Entries from a dataset:
[start]

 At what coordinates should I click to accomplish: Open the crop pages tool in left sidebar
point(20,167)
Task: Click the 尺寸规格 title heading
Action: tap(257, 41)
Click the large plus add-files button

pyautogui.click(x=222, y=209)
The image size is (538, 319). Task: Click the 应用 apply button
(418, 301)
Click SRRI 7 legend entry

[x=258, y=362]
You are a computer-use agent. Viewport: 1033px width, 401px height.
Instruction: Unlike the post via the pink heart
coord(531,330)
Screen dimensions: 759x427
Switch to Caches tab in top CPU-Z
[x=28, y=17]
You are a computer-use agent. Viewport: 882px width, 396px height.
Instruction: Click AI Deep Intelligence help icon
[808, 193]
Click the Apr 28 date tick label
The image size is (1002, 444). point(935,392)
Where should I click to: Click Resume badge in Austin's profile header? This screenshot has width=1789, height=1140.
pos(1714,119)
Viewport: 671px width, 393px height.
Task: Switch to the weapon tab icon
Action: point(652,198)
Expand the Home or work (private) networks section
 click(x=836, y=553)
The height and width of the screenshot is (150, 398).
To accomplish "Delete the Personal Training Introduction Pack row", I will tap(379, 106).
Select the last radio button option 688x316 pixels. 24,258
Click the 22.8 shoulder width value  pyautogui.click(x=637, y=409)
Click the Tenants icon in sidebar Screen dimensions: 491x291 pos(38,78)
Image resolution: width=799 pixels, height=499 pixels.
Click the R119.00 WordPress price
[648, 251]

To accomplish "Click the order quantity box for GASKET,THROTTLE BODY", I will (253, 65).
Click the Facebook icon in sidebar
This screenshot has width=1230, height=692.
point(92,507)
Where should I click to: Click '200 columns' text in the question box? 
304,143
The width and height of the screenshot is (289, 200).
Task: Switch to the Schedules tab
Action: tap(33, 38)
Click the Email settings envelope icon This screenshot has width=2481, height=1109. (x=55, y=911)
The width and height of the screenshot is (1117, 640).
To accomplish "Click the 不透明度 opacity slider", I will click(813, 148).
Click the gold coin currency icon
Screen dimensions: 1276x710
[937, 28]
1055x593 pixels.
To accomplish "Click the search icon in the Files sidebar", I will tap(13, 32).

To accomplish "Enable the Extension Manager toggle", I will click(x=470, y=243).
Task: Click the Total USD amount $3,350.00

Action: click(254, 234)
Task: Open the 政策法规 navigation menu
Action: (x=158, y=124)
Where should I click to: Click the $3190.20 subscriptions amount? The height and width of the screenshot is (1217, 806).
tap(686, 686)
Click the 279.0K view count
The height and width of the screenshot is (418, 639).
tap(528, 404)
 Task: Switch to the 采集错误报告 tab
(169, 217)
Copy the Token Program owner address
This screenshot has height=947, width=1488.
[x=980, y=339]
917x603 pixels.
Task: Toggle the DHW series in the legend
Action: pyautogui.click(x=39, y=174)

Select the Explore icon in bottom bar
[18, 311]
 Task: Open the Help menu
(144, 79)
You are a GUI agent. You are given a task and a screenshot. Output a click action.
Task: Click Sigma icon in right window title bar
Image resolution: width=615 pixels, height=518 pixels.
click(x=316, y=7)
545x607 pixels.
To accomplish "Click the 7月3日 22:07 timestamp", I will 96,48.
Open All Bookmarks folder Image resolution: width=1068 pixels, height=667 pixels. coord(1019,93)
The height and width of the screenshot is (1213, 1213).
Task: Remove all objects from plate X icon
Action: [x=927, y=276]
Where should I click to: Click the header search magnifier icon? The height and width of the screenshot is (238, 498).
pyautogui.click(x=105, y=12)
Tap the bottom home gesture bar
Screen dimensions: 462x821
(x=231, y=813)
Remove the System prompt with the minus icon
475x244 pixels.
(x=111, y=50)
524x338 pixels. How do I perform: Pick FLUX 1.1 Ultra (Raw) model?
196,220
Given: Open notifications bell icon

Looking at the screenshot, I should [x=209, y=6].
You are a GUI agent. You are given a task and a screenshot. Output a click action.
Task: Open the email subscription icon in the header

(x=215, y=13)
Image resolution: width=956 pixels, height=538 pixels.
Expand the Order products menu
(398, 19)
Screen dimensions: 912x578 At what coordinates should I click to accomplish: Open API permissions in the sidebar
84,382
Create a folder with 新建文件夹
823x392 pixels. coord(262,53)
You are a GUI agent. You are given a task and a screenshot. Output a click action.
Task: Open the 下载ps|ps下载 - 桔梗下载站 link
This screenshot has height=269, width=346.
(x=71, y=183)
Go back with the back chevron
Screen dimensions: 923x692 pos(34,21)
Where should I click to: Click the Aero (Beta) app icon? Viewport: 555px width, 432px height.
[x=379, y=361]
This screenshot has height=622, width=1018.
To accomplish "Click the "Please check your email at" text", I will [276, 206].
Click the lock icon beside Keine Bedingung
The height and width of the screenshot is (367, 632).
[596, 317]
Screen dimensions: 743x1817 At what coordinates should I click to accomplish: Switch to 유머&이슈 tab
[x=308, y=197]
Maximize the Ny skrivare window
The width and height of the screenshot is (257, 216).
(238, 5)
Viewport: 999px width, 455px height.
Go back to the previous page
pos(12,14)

[end]

- _Written request_
Output every line of the records above verbatim, with no changes.

- _Reply_
 At what coordinates should I click to accomplish: Open the crop pages tool in left sidebar
point(20,167)
Task: Click the 尺寸规格 title heading
Action: tap(257, 41)
Click the large plus add-files button

pyautogui.click(x=222, y=209)
The image size is (538, 319). Task: Click the 应用 apply button
(418, 301)
Click SRRI 7 legend entry

[x=258, y=362]
You are a computer-use agent. Viewport: 1033px width, 401px height.
Instruction: Unlike the post via the pink heart
coord(531,330)
Screen dimensions: 759x427
Switch to Caches tab in top CPU-Z
[x=28, y=17]
You are a computer-use agent. Viewport: 882px width, 396px height.
Instruction: Click AI Deep Intelligence help icon
[808, 193]
Click the Apr 28 date tick label
The image size is (1002, 444). point(935,392)
Where should I click to: Click Resume badge in Austin's profile header? This screenshot has width=1789, height=1140.
pos(1714,119)
Viewport: 671px width, 393px height.
Task: Switch to the weapon tab icon
Action: point(652,198)
Expand the Home or work (private) networks section
 click(x=836, y=553)
The height and width of the screenshot is (150, 398).
To accomplish "Delete the Personal Training Introduction Pack row", I will tap(379, 106).
Select the last radio button option 688x316 pixels. 24,258
Click the 22.8 shoulder width value  pyautogui.click(x=637, y=409)
Click the Tenants icon in sidebar Screen dimensions: 491x291 pos(38,78)
Image resolution: width=799 pixels, height=499 pixels.
Click the R119.00 WordPress price
[648, 251]

To accomplish "Click the order quantity box for GASKET,THROTTLE BODY", I will (253, 65).
Click the Facebook icon in sidebar
This screenshot has width=1230, height=692.
point(92,507)
Where should I click to: Click '200 columns' text in the question box? 
304,143
The width and height of the screenshot is (289, 200).
Task: Switch to the Schedules tab
Action: tap(33, 38)
Click the Email settings envelope icon This screenshot has width=2481, height=1109. (x=55, y=911)
The width and height of the screenshot is (1117, 640).
To accomplish "Click the 不透明度 opacity slider", I will click(813, 148).
Click the gold coin currency icon
Screen dimensions: 1276x710
[937, 28]
1055x593 pixels.
To accomplish "Click the search icon in the Files sidebar", I will tap(13, 32).

To accomplish "Enable the Extension Manager toggle", I will click(x=470, y=243).
Task: Click the Total USD amount $3,350.00

Action: click(254, 234)
Task: Open the 政策法规 navigation menu
Action: (x=158, y=124)
Where should I click to: Click the $3190.20 subscriptions amount? The height and width of the screenshot is (1217, 806).
tap(686, 686)
Click the 279.0K view count
The height and width of the screenshot is (418, 639).
tap(528, 404)
 Task: Switch to the 采集错误报告 tab
(169, 217)
Copy the Token Program owner address
This screenshot has height=947, width=1488.
[x=980, y=339]
917x603 pixels.
Task: Toggle the DHW series in the legend
Action: pyautogui.click(x=39, y=174)

Select the Explore icon in bottom bar
[18, 311]
 Task: Open the Help menu
(144, 79)
You are a GUI agent. You are given a task and a screenshot. Output a click action.
Task: Click Sigma icon in right window title bar
Image resolution: width=615 pixels, height=518 pixels.
click(x=316, y=7)
545x607 pixels.
To accomplish "Click the 7月3日 22:07 timestamp", I will 96,48.
Open All Bookmarks folder Image resolution: width=1068 pixels, height=667 pixels. coord(1019,93)
The height and width of the screenshot is (1213, 1213).
Task: Remove all objects from plate X icon
Action: [x=927, y=276]
Where should I click to: Click the header search magnifier icon? The height and width of the screenshot is (238, 498).
pyautogui.click(x=105, y=12)
Tap the bottom home gesture bar
Screen dimensions: 462x821
(x=231, y=813)
Remove the System prompt with the minus icon
475x244 pixels.
(x=111, y=50)
524x338 pixels. How do I perform: Pick FLUX 1.1 Ultra (Raw) model?
196,220
Given: Open notifications bell icon

Looking at the screenshot, I should [x=209, y=6].
You are a GUI agent. You are given a task and a screenshot. Output a click action.
Task: Open the email subscription icon in the header

(x=215, y=13)
Image resolution: width=956 pixels, height=538 pixels.
Expand the Order products menu
(398, 19)
Screen dimensions: 912x578 At what coordinates should I click to accomplish: Open API permissions in the sidebar
84,382
Create a folder with 新建文件夹
823x392 pixels. coord(262,53)
You are a GUI agent. You are given a task and a screenshot. Output a click action.
Task: Open the 下载ps|ps下载 - 桔梗下载站 link
This screenshot has height=269, width=346.
(x=71, y=183)
Go back with the back chevron
Screen dimensions: 923x692 pos(34,21)
Where should I click to: Click the Aero (Beta) app icon? Viewport: 555px width, 432px height.
[x=379, y=361]
This screenshot has height=622, width=1018.
To accomplish "Click the "Please check your email at" text", I will [276, 206].
Click the lock icon beside Keine Bedingung
The height and width of the screenshot is (367, 632).
[596, 317]
Screen dimensions: 743x1817 At what coordinates should I click to accomplish: Switch to 유머&이슈 tab
[x=308, y=197]
Maximize the Ny skrivare window
The width and height of the screenshot is (257, 216).
(238, 5)
Viewport: 999px width, 455px height.
Go back to the previous page
pos(12,14)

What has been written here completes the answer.